Each aisle holds a card index which lists the alphabetical range of each rack and each rack holds a card index which lists the alphabetical range of each crate. There is also a card index for identifying the correct aisle and this card index is kept at the workshop. To find the correct crate simply requires identifying the correct aisle, then the correct rack and then the correct crate using the respective card indexes.

This man is immobile and unable to drive a car and so works with an assistant who drives between the workshop and the warehouse in a pick-up truck to collect the items as required. Unfortunately while the assistant can read numbers well enough, he is completely illiterate and needs to be told exactly which numbered aisle, rack or crate he has to go to. Worse still, the warehouse is so far away that it takes a whole day for the assistant to drive there and back.

To parcel up an order, the man has to follow these steps for each item…

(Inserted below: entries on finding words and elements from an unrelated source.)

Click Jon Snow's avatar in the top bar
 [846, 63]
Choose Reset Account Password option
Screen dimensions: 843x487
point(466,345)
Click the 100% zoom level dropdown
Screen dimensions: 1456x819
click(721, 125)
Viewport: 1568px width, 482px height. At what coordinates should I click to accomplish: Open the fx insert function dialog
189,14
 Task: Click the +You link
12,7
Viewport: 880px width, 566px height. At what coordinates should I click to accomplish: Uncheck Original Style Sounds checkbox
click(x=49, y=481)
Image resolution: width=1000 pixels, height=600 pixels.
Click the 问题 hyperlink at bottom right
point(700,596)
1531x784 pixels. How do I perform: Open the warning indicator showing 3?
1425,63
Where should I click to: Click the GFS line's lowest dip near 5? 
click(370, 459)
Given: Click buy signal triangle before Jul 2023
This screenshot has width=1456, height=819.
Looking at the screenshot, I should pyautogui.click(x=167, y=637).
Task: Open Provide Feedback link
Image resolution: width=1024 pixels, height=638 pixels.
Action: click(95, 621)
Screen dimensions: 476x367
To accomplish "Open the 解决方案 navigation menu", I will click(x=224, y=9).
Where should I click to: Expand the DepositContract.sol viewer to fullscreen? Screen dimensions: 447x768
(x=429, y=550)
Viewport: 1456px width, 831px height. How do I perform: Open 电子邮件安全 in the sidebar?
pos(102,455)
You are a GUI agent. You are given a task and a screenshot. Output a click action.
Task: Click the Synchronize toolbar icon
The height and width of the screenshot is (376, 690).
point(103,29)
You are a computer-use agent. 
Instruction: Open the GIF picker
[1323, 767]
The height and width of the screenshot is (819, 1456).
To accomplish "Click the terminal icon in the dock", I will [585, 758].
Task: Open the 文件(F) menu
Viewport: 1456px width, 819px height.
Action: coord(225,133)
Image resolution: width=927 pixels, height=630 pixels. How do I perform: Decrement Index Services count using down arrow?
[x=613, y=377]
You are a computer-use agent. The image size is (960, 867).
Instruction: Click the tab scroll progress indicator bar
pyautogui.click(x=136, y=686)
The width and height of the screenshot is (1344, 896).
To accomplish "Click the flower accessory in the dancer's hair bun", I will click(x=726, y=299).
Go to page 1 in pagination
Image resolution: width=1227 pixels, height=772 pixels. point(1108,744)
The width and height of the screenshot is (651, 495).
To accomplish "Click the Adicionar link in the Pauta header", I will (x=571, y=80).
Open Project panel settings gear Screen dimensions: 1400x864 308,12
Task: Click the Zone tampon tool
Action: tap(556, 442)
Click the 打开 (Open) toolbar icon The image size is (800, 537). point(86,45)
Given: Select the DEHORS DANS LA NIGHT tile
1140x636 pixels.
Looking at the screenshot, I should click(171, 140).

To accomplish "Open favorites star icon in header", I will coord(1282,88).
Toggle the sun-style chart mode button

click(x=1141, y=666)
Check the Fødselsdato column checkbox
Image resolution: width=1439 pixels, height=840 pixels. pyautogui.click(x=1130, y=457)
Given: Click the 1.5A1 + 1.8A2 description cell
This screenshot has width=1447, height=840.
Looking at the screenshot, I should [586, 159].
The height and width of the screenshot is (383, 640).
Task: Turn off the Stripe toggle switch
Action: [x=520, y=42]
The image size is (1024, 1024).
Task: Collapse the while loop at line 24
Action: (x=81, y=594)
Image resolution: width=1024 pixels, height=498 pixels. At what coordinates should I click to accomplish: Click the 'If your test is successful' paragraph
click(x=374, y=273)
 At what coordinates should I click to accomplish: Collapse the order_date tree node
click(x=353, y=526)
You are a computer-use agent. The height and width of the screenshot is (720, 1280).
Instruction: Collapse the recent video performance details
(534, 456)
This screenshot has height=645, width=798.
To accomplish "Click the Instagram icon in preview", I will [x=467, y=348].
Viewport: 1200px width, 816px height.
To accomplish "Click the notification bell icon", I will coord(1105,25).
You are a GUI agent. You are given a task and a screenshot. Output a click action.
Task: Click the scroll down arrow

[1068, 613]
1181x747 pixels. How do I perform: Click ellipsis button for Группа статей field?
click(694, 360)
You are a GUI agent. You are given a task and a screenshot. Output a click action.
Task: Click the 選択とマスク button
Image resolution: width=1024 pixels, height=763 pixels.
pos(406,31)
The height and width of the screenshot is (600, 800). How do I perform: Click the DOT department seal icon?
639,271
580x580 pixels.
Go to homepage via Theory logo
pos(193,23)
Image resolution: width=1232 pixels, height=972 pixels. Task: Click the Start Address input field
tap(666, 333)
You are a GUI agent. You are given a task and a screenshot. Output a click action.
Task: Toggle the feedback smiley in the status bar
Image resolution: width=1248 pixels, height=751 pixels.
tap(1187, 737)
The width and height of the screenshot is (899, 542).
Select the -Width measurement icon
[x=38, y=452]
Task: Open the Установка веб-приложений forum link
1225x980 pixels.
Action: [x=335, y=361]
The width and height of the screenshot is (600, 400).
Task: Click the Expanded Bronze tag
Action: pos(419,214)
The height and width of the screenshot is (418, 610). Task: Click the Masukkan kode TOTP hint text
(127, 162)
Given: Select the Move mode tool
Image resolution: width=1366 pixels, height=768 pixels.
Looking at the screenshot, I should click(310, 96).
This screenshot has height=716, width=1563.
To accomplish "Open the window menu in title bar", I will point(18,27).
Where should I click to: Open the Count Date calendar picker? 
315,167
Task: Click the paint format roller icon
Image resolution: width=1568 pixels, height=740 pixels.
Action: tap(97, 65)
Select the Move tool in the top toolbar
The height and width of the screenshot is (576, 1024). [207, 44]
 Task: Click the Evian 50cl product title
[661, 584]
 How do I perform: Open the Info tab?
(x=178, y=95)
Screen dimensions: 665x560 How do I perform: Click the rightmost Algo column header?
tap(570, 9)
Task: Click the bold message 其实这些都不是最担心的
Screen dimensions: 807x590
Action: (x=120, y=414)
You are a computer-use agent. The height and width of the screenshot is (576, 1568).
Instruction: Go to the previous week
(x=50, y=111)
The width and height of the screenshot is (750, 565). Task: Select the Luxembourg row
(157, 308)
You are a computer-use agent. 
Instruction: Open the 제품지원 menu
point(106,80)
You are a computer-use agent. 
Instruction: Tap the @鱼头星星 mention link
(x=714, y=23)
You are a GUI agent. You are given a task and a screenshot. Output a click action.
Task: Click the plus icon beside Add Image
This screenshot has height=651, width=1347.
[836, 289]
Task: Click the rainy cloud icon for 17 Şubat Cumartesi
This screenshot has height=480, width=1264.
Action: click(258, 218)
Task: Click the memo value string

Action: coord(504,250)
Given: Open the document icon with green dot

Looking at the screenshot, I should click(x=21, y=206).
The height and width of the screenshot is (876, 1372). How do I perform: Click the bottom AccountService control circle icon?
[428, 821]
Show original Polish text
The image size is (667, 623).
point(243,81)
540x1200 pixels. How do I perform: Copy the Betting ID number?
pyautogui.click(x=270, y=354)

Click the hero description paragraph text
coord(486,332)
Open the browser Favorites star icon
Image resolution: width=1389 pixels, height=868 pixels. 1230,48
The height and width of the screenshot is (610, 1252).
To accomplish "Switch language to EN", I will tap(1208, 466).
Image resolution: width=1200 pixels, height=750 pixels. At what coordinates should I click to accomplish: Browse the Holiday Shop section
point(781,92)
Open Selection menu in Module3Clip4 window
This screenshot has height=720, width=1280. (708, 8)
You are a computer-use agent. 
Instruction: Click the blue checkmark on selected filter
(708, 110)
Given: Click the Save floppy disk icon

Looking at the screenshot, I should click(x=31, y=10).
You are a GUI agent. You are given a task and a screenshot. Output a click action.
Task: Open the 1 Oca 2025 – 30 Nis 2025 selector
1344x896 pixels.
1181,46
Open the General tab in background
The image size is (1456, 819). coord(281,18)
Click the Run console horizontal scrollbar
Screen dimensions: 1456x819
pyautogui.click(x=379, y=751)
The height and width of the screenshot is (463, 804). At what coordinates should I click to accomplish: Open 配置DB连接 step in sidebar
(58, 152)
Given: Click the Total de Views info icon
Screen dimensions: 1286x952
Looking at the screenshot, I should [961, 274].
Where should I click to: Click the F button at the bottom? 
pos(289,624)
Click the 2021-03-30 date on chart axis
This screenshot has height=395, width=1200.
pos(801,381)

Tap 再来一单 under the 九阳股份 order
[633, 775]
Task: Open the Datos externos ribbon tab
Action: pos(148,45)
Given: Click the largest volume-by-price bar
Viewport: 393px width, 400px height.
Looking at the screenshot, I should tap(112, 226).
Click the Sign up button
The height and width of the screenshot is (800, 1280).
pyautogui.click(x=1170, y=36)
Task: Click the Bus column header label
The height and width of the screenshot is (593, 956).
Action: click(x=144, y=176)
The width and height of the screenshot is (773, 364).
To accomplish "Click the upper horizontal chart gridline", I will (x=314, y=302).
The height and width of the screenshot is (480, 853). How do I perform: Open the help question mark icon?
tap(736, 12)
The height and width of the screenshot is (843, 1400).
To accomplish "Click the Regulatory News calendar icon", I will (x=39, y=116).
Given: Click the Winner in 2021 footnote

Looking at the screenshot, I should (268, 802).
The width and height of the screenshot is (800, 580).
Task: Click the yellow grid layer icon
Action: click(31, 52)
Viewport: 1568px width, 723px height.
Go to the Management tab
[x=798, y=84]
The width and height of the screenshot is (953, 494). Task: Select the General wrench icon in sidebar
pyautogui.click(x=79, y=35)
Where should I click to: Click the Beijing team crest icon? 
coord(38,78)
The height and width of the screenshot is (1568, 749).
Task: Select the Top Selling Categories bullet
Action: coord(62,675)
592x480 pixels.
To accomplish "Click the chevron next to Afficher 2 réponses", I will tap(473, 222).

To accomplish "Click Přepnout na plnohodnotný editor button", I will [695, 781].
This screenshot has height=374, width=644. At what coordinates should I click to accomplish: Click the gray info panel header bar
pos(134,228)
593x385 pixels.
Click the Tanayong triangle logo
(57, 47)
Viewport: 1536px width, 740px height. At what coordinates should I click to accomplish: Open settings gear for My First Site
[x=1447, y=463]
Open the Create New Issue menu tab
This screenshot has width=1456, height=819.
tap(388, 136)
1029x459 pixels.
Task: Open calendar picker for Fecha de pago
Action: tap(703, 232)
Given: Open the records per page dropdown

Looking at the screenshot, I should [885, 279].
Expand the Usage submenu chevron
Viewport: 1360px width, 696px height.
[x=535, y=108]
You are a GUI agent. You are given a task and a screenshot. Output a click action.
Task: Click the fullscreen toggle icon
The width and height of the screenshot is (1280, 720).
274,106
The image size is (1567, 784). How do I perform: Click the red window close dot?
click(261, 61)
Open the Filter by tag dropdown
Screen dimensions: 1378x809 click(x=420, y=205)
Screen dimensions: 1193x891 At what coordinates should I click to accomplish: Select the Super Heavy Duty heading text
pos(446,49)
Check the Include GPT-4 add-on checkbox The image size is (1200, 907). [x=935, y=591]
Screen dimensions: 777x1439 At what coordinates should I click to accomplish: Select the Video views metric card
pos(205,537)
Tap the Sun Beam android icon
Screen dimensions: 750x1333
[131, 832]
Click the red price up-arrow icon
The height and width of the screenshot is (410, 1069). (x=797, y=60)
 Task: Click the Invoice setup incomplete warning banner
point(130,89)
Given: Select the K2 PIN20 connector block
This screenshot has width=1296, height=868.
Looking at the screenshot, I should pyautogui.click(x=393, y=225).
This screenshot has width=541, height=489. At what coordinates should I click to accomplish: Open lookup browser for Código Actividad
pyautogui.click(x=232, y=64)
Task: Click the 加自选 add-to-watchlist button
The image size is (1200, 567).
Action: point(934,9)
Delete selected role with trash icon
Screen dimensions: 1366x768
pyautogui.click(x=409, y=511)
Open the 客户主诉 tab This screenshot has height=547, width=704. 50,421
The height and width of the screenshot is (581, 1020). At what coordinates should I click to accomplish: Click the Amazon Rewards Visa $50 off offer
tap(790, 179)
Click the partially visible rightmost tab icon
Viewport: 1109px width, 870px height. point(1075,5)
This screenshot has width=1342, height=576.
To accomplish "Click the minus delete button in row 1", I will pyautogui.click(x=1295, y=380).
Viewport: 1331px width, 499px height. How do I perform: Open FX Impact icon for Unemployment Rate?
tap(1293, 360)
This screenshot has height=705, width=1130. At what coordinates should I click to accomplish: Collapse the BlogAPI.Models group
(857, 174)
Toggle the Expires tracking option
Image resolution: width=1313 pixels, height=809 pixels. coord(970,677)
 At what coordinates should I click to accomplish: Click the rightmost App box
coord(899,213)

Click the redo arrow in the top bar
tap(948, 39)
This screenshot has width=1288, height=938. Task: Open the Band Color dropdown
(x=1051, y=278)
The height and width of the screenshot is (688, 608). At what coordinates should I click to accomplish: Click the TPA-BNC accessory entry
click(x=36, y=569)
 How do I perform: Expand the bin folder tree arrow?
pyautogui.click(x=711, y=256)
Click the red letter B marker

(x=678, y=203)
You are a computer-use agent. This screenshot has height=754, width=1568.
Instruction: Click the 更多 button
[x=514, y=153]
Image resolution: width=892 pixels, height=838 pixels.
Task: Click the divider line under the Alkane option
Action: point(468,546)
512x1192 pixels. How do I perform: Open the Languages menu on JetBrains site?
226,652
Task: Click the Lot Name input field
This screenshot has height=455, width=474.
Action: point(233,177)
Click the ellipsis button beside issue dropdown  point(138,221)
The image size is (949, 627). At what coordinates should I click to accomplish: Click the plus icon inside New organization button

  • Consult the card index in his workshop to work out which aisle the item belongs in
  • Send his assistant to the warehouse to fetch the card index from that numbered aisle
  • When the assistant returns, consult the card index for the aisle to identify the correct rack
  • Send his assistant back to the warehouse to fetch the card index from that numbered rack (and return the card index for the aisle)
  • When the assistant returns, consult the card index for the rack to identify the correct crate
  • Send his assistant back to the warehouse to fetch the numbered crate (and return the card index for the rack)

As you might expect, the man is actually reasonably fast at reading the card index, sorting through a crate and packaging the parcels but with a whole day consumed by each round trip by his assistant, he actually spends the majority of his time just waiting for his assistant to return with a card index.

Moreover, the pick-up truck could potentially transport multiple crates at once but spends its time mostly empty – carting around just one card index and the occasional crate.

This is a logistical nightmare and you wouldn’t run a business like this – yet this is exactly the logistics of using a B-tree index.

You might think the times above are bonkers, but if you scale the timings precisely to that of a CPU and hard disk, they become insane…

  • 1 minute to flick through the card index
  • Over 2 months for the assistant to return from the warehouse

Even scaling the timings for flash storage, it doesn’t look that viable either

  • 1 minute to flick through the card index
  • 10 hours for the assistant to drive to and return from the warehouse.

Of course the man can be doing other things while he is waiting for his assistant to return, but on this scale it would take him 15 minutes to switch to another parcel (to do another minute of useful work).

Life gets even worse for this poor man when a new consignment of components arrives at his workshop and the components have to be dispatched to the distant warehouse and placed into their correct crates one by one…

This is certainly not a sensible way to run a business; nor is it likely to be the best way to retrieve data.

At the speed of light

It is quite enlightening to look at the maximum distance that can be travelled by light (or information) within a single CPU clock tick. This has reduced from around 0.1Km in the 1970s (at 3MHz) down to 100mm now (at 3 GHz). 

In other words, for today’s CPU to request information and have it returned within a single clock tick, the information must be in the near vicinity of the CPU. Therefore, any kind of storage is going to create a storage wall no matter how fast that storage technology is (flash, racetrack, PCM etc). Even storage as fast as the CPU cache itself will still present a storage wall if it has to sit beyond the motherboard – simply because information will not be able to travel faster than the speed of light (quantum computing and entanglement aside).

Ultimately, if we do replace current hard disk and flash storage with fast non-volatile RAM we still will not have removed the access latency problems we currently see, unless all of the data can be located near the CPU itself or we abandon the von Neumann architecture that underpins the computing industry.